◆ TASK DESCRIPTION
Repeat the lines below exactly as written, please, from the line with "the Frames panel" to the line with "You are a computer-use agent. 1512x794", both lines included, and no others.

[Pixel coordinate grounding data]
= = = = =

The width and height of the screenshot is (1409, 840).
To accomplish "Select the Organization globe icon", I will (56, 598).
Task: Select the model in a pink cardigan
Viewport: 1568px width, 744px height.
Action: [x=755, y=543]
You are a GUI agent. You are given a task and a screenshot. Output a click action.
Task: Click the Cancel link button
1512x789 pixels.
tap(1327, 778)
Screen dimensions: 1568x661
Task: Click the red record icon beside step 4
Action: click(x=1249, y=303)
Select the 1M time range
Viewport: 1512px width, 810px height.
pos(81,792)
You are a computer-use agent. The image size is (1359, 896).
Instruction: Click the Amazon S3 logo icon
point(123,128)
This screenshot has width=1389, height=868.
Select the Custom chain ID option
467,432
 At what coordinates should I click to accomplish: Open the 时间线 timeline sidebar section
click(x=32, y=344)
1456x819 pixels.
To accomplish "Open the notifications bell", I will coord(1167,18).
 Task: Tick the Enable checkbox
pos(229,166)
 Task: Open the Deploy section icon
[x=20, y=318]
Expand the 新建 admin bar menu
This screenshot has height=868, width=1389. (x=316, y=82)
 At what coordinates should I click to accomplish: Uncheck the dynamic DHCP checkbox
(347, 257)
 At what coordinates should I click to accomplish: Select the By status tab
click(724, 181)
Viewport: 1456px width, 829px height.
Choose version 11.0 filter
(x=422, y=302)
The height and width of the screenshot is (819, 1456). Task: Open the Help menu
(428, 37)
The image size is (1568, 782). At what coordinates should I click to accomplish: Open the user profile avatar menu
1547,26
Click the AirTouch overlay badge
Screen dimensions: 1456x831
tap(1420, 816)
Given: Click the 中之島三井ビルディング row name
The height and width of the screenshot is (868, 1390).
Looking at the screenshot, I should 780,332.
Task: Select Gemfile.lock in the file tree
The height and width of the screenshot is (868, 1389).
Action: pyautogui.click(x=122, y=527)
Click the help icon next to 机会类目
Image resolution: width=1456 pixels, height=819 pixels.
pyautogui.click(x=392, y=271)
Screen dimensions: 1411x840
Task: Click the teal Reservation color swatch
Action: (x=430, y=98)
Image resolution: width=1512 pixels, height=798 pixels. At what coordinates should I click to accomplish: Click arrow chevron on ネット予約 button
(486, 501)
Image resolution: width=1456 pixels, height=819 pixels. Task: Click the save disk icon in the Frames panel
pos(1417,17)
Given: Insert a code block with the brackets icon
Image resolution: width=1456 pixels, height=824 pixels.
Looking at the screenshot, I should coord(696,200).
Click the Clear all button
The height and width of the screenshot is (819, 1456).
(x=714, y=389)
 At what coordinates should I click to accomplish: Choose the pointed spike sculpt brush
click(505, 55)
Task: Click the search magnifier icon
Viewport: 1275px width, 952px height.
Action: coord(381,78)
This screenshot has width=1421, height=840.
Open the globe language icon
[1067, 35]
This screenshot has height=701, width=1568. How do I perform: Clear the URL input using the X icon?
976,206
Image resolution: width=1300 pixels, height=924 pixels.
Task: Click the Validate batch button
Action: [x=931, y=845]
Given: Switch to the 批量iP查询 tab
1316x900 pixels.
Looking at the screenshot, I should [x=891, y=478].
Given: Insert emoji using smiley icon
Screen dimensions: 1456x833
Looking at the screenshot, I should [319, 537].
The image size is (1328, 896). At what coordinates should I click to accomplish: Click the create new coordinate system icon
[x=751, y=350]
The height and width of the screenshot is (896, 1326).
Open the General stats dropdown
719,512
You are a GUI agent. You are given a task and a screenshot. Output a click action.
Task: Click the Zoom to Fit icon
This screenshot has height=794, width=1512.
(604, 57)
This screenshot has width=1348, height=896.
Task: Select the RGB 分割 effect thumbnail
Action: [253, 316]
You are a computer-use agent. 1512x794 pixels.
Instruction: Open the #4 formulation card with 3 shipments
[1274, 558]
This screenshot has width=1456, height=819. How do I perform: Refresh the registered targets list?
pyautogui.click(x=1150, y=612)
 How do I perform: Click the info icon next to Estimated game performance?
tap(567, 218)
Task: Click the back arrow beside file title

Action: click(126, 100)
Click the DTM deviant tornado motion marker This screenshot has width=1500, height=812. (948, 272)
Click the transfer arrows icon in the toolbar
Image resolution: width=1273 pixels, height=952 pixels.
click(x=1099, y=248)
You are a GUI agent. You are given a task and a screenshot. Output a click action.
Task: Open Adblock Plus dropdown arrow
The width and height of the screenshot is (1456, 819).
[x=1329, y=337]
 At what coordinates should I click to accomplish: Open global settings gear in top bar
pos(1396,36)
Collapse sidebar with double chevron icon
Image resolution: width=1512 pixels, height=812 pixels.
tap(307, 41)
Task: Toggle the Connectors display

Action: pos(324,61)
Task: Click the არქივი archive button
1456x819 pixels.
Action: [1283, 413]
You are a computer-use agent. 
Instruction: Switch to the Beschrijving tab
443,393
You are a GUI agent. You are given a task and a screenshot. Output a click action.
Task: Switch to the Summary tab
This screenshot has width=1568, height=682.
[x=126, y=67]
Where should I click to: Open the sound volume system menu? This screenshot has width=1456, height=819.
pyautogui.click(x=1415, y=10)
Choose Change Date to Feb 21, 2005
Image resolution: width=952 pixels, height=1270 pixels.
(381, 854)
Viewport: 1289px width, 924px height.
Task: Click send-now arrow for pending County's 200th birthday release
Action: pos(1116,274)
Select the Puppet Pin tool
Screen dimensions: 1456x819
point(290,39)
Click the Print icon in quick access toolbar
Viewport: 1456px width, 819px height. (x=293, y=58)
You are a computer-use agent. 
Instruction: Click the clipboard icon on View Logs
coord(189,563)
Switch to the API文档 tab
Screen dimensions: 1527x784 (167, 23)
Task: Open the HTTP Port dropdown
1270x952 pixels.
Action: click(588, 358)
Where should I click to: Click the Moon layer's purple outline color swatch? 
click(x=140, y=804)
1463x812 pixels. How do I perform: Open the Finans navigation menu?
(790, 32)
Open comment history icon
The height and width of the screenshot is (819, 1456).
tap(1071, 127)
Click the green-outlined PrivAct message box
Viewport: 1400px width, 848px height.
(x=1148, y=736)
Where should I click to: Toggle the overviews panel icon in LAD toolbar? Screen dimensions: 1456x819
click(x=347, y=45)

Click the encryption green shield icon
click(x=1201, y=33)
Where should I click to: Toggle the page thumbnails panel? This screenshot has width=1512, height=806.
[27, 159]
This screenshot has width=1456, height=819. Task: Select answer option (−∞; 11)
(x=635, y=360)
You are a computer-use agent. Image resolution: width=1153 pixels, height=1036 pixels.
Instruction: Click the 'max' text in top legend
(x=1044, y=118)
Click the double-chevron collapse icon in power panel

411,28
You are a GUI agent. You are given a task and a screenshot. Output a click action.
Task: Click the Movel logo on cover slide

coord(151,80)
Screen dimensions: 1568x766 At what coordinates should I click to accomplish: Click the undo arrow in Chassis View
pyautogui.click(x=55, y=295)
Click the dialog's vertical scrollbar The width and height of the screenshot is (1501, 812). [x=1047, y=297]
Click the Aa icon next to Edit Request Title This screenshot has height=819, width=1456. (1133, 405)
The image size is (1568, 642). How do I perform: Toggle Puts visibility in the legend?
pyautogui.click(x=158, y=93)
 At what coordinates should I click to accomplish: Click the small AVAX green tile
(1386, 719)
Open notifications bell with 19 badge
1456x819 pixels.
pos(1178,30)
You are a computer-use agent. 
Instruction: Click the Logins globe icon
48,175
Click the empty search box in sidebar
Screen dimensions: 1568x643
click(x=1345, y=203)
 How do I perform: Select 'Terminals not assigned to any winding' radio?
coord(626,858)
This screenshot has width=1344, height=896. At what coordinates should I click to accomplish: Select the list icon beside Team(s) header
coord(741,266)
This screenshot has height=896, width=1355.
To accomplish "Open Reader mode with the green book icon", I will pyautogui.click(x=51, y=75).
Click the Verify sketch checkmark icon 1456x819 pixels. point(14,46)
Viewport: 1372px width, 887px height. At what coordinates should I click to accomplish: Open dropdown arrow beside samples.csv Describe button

= = = = =

◆ SOLUTION FOR THIS TASK
Image resolution: width=1456 pixels, height=819 pixels. Task: Click the save disk icon in the Frames panel
pos(1417,17)
Given: Insert a code block with the brackets icon
Image resolution: width=1456 pixels, height=824 pixels.
Looking at the screenshot, I should coord(696,200).
Click the Clear all button
The height and width of the screenshot is (819, 1456).
(x=714, y=389)
 At what coordinates should I click to accomplish: Choose the pointed spike sculpt brush
click(505, 55)
Task: Click the search magnifier icon
Viewport: 1275px width, 952px height.
Action: coord(381,78)
This screenshot has width=1421, height=840.
Open the globe language icon
[1067, 35]
This screenshot has height=701, width=1568. How do I perform: Clear the URL input using the X icon?
976,206
Image resolution: width=1300 pixels, height=924 pixels.
Task: Click the Validate batch button
Action: [x=931, y=845]
Given: Switch to the 批量iP查询 tab
1316x900 pixels.
Looking at the screenshot, I should [x=891, y=478].
Given: Insert emoji using smiley icon
Screen dimensions: 1456x833
Looking at the screenshot, I should [319, 537].
The image size is (1328, 896). At what coordinates should I click to accomplish: Click the create new coordinate system icon
[x=751, y=350]
The height and width of the screenshot is (896, 1326).
Open the General stats dropdown
719,512
You are a GUI agent. You are given a task and a screenshot. Output a click action.
Task: Click the Zoom to Fit icon
This screenshot has height=794, width=1512.
(604, 57)
This screenshot has width=1348, height=896.
Task: Select the RGB 分割 effect thumbnail
Action: [253, 316]
You are a computer-use agent. 1512x794 pixels.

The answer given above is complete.